__Stated goal__:
Put the data into a JSON list of strings, one string per line with blank lines left out. Start with the line that contains "Identify the click" and go on through the line that contains "Initial (11, 71)", including both.

__Records for the task__:

===

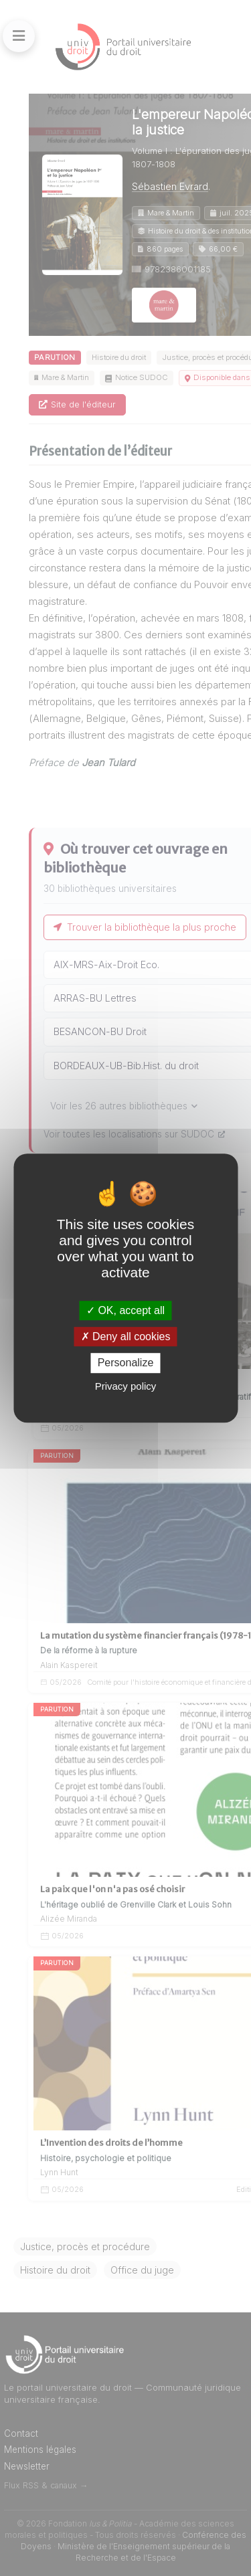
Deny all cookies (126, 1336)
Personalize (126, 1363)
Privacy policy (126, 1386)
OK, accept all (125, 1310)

===

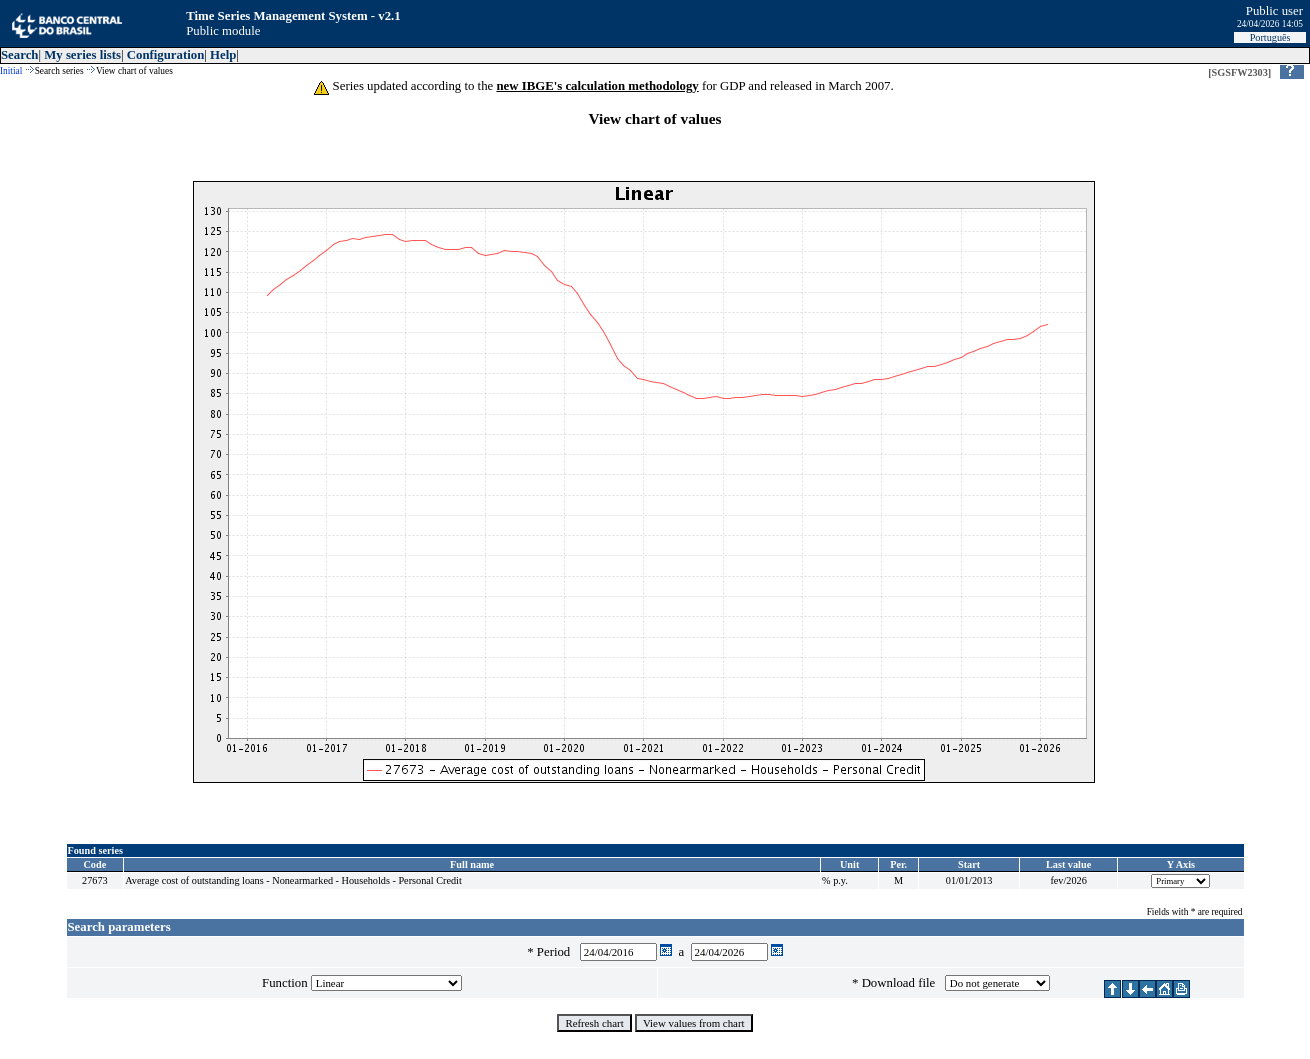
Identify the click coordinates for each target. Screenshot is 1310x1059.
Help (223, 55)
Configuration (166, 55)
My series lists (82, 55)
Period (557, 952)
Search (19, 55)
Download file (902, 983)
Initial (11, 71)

===

__Result__:
[
  "Identify the click coordinates for each target. Screenshot is 1310x1059.",
  "Help (223, 55)",
  "Configuration (166, 55)",
  "My series lists (82, 55)",
  "Period (557, 952)",
  "Search (19, 55)",
  "Download file (902, 983)",
  "Initial (11, 71)"
]